To the editor:
I am responding to the story, headlined Provincial exams phasing out, in the Nov. 11 Cariboo Connector.
British Columbia's decision to jettison provincial exams is a bad idea.
The move is sending students backwards, not forward as School District 27 assistant superintendent Harj Manhas noted.
What sets our students above other provinces and many American states’ educational systems is all graduating students had to be proficient in the basics, which provided employers with known criteria for hiring.
Now, you will find no agreed-upon criteria for any grade. Some English teachers will emphasize Shakespeare, while another will teach grammar and another will concentrate on short story writing with no educator following a curriculum because of the individual lesson plans.
It will also require students seeking higher education to write university entrance exams similar to American Scholastic Assessment Tests (SATs) which students begin taking in Grade 11, take classes to master and universities use as entry qualifications.
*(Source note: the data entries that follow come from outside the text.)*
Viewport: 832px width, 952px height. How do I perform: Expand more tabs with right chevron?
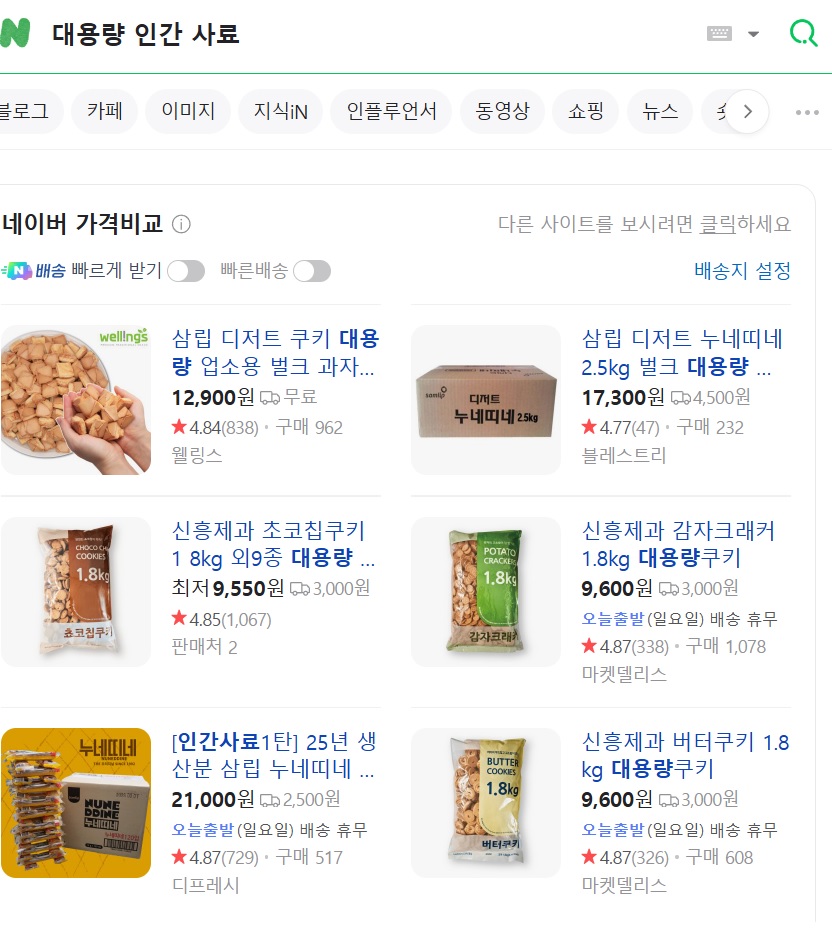(748, 112)
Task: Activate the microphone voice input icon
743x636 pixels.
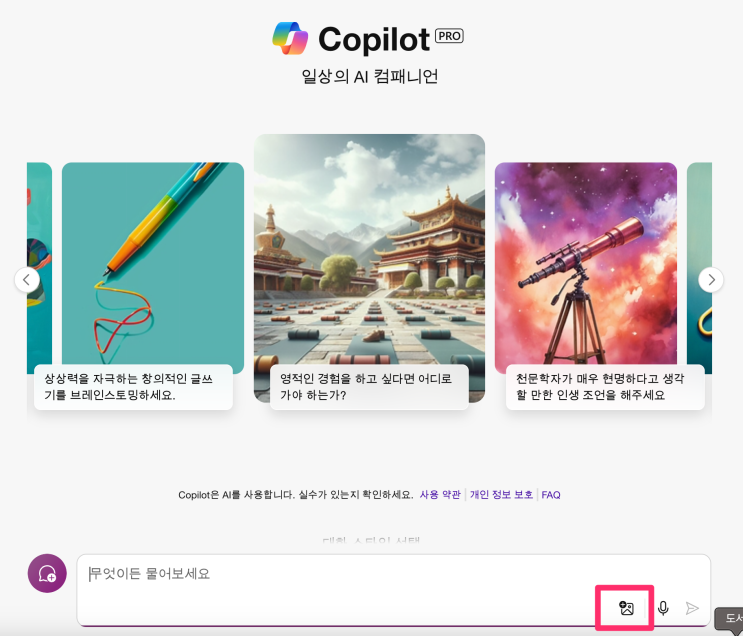Action: [x=663, y=608]
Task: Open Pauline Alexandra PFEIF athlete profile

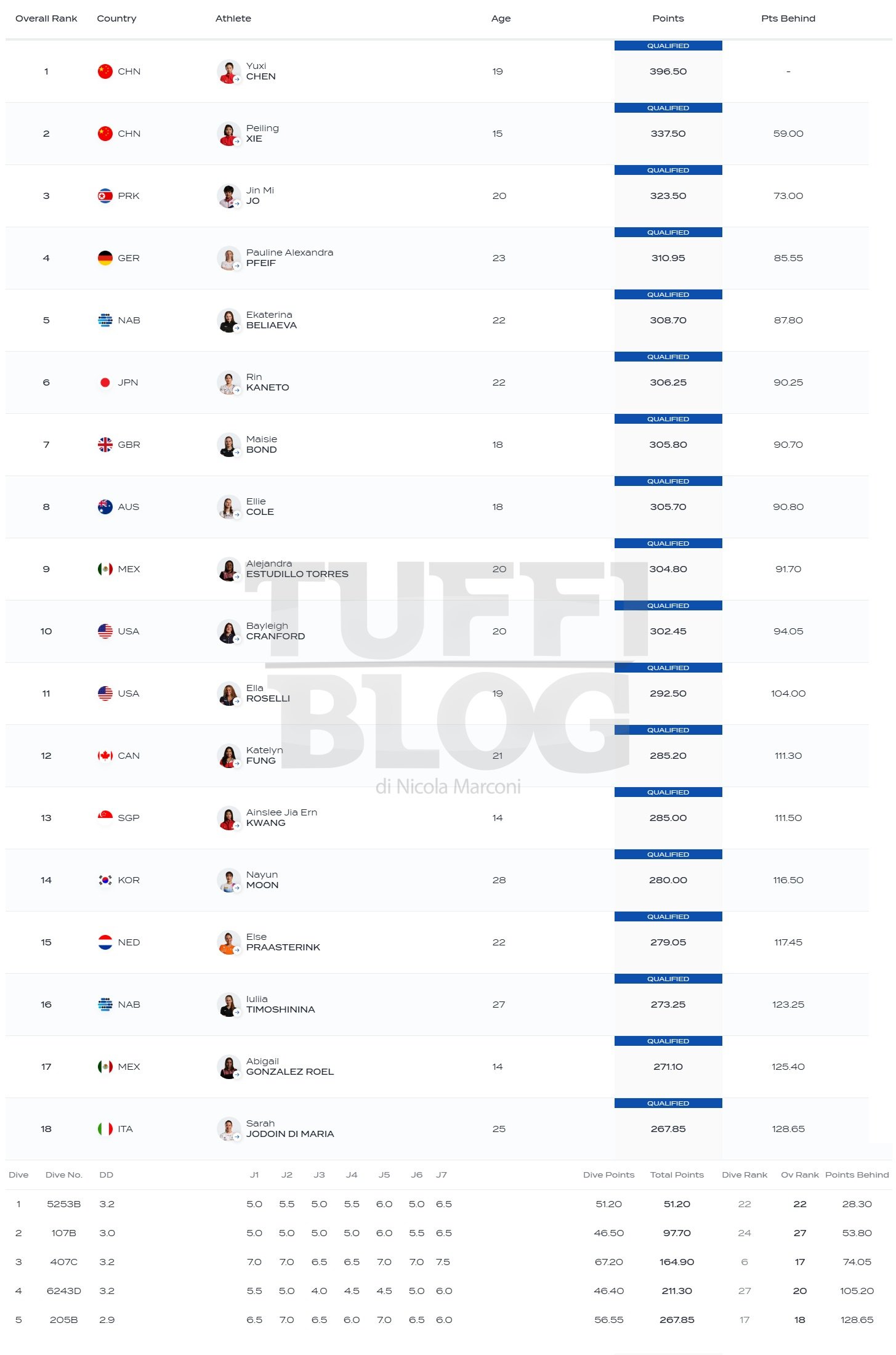Action: pos(289,258)
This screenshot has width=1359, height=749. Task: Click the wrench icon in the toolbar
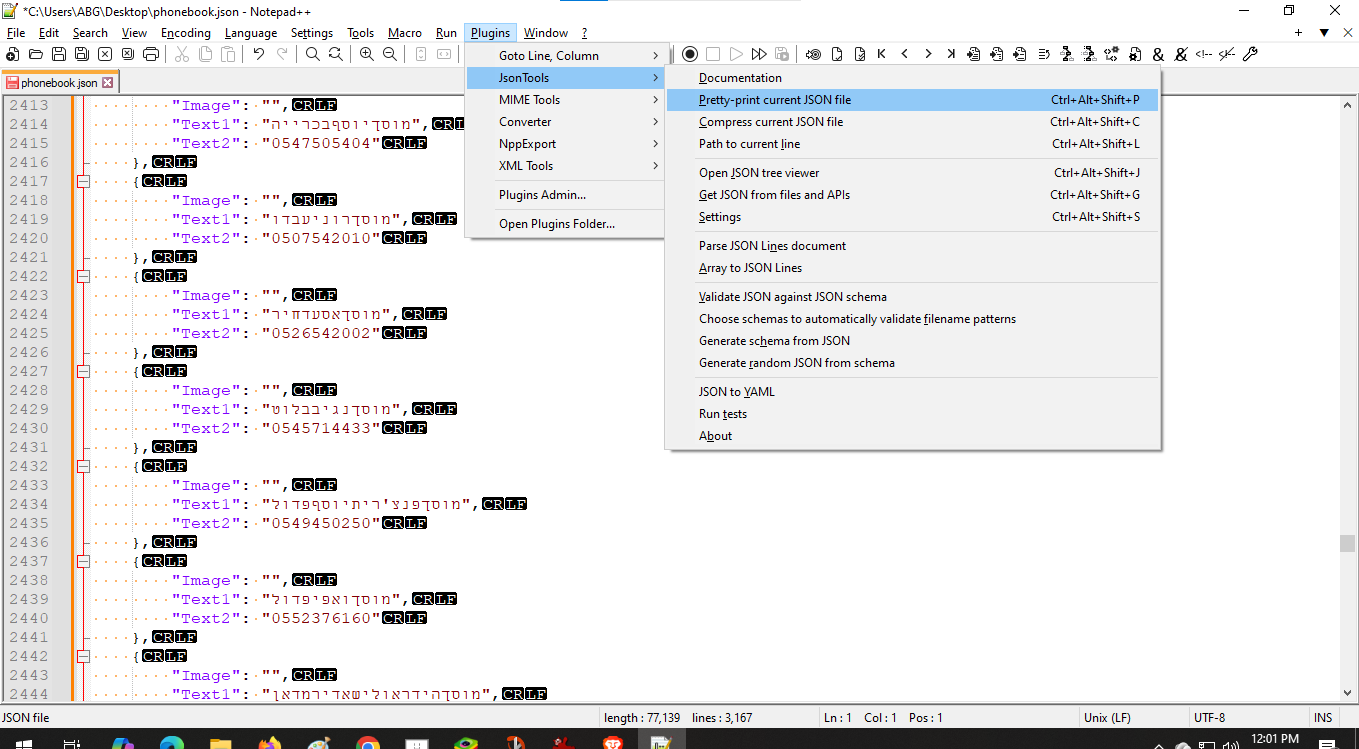pos(1250,54)
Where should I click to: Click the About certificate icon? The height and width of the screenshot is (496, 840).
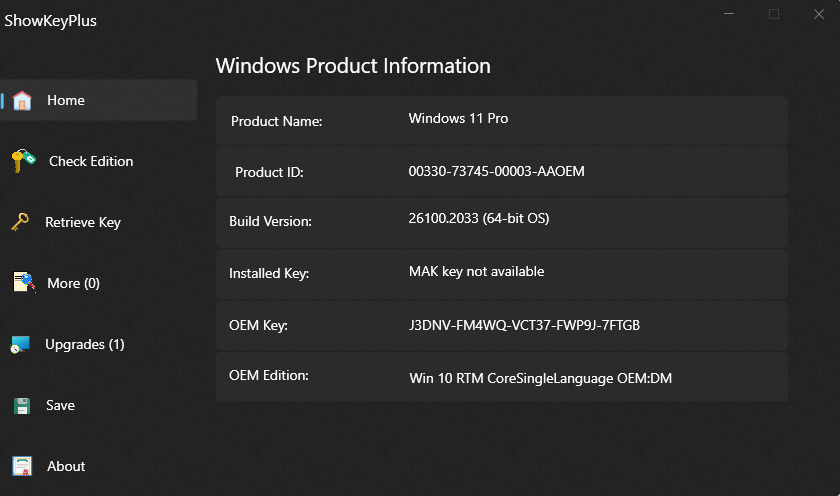click(22, 466)
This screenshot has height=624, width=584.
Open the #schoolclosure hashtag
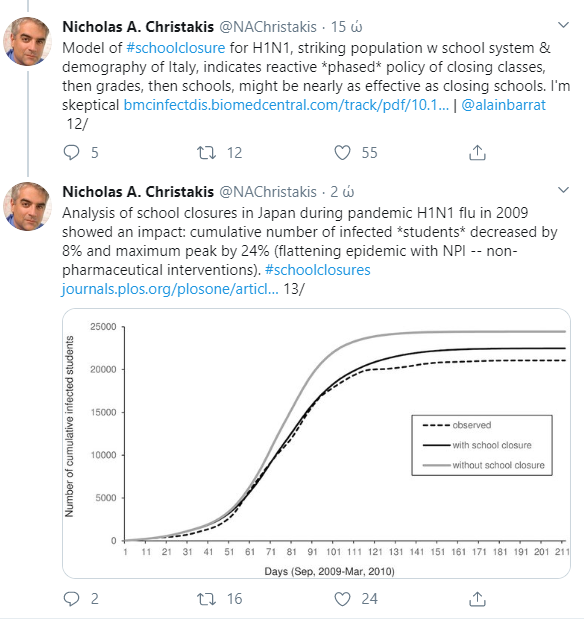click(176, 48)

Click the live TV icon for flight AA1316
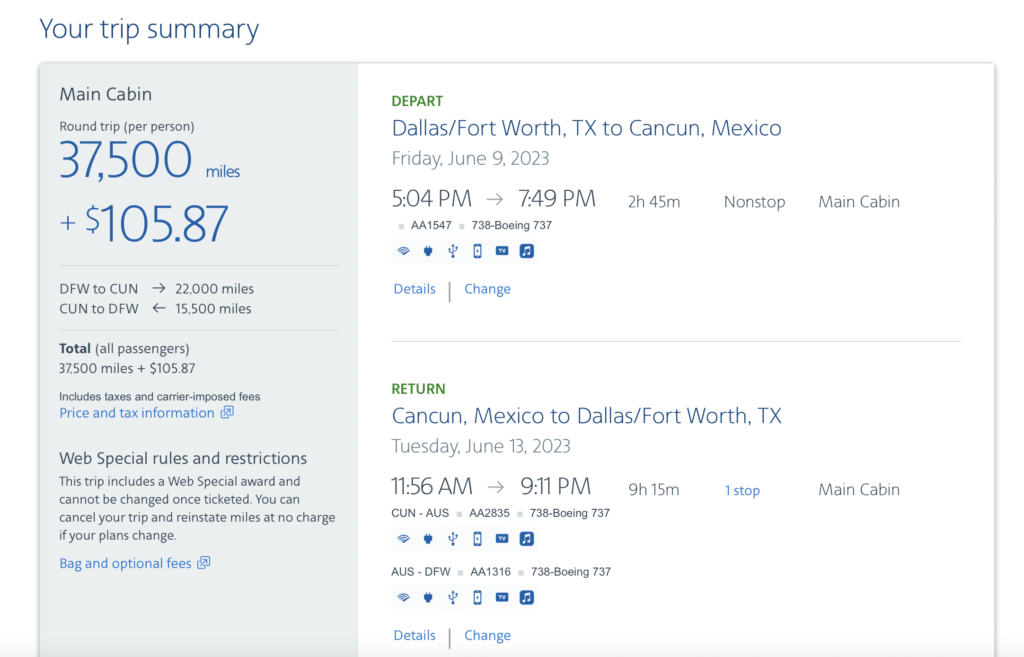502,598
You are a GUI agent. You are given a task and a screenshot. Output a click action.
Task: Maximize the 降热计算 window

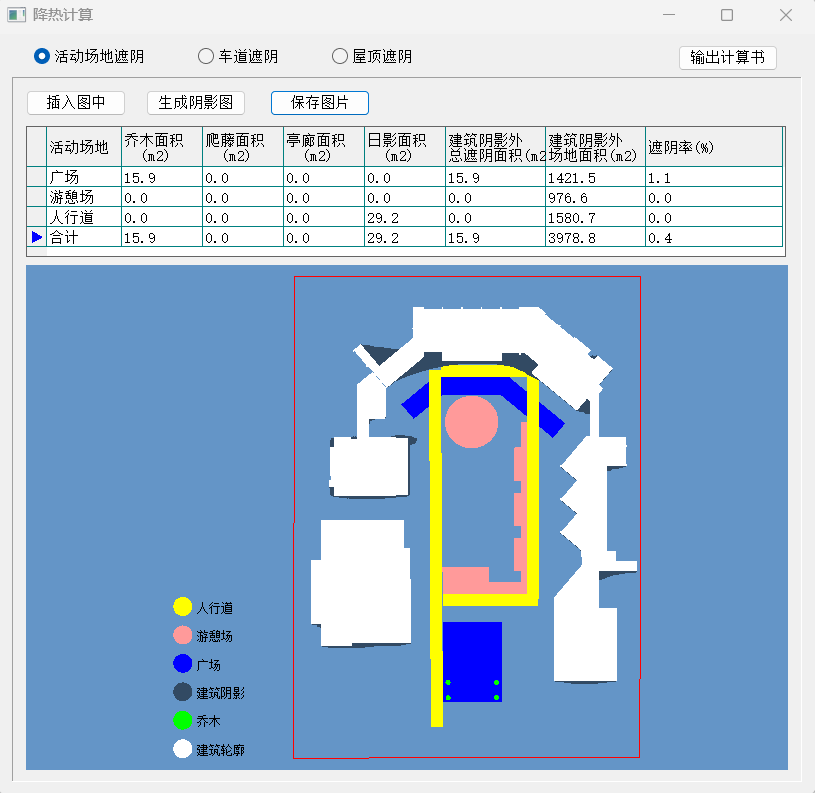pos(727,15)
Were parents or employers consulted in the decision making process or did the ministry make a unilateral decision, as has been their track record?
Remember dual entry kindergarten that was tried and rejected in the United States 50 years ago and attempted here to parents' dismay?
Individual lesson plans are wonderful theoretically. In reality, however, they are dysfunctional because students are not failed at the end of the year when they do not complete their lesson plan, so the educational deficit is cancelled leaving the following year's teacher to scramble to try and include the deficit in the new year's individual lesson plan.
Cancelling senior exams had to the brainchild of the same Victoria "thinkers" who trashed phonics and handwriting in elementary school, and replaced them with "holistic reading," which failed miserably and left children to enter their high school years with a reading and writing deficit.
If parents don't speak up now, they will be rubber stamping the ministry's ignorance and hobbling their children’s futures.